1 Die Doku der Tagung findet man unter: https://juz-united.de/dokumentationen/

2 Meine Lieblingsstrophe (der Text wurde 1849 von Joseph Victor Scheffel veröffentlicht): „Als die Waldschlacht war zu Ende, rieb Fürst Hermann sich die Hände, und um seinen Sieg zu weih’n, lud er die Cherusker ein, zu ’nem großen Frühstück.“ Jetzt weiß man, woher Goscinny und Uderzo das rituelle Ende der Asterix-Abenteuer nahmen; sie haben nur die
Tageszeit vertauscht.
Als Bielefelder wohne ich genau zwischen den Hauptorten des westfälisch-cheruskischen Widerstands gegen das imperialistische Rom; zwischen Kalkriese, dem wahrscheinlichen Ort der Hermannsschlacht und dem Hermannsdenkmal bei Detmold. Aber bevor es hier zu national-chauvinistisch wird, will ich dagegen auf die regionale Autonomie UND
Verbundenheit der Saarländer und Westfalen in einem Europa hinweisen. Denn wie die Nachbarn wissen, gilt François Mitterrands Satz: „Le nationalisme, c’est la guerre“.
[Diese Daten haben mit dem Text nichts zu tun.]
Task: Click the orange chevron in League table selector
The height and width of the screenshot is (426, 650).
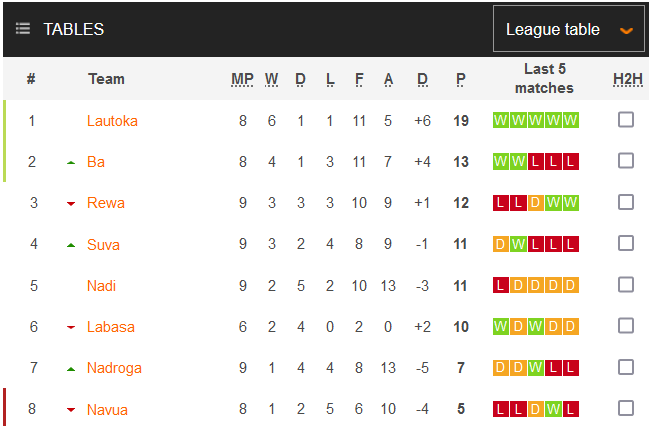Action: pos(626,31)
3 https://www.projekt-gutenberg.org/kant/aufklae/aufkl001.html

Prof. Dr. Benedikt Sturzenhecker kommt aus einem kleinen Ort in Westphalen und hat dort als Jugendlicher daran mitgewirkt, ein Jugendzentrum aufzubauen. Nach seinem Studium der Sozialpädagogik und seiner Promotion hat er zahlreiche Forschungsprojekte geleitet, die sich mit der Demokratiebildung in der Offenen Jugendarbeit auseinandersetzen. Seit 1994 gibt er zusammen mit Prof. Dr. Ulrich Deinet das Handbuch Offene Kinder- und Jugendarbeit heraus. Benedikt Sturzenhecker war in den letzten Jahrzehnten immer wieder als Dozent zu Fachveranstaltungen zur Offenen Jugendarbeit im Saarland eingeladen.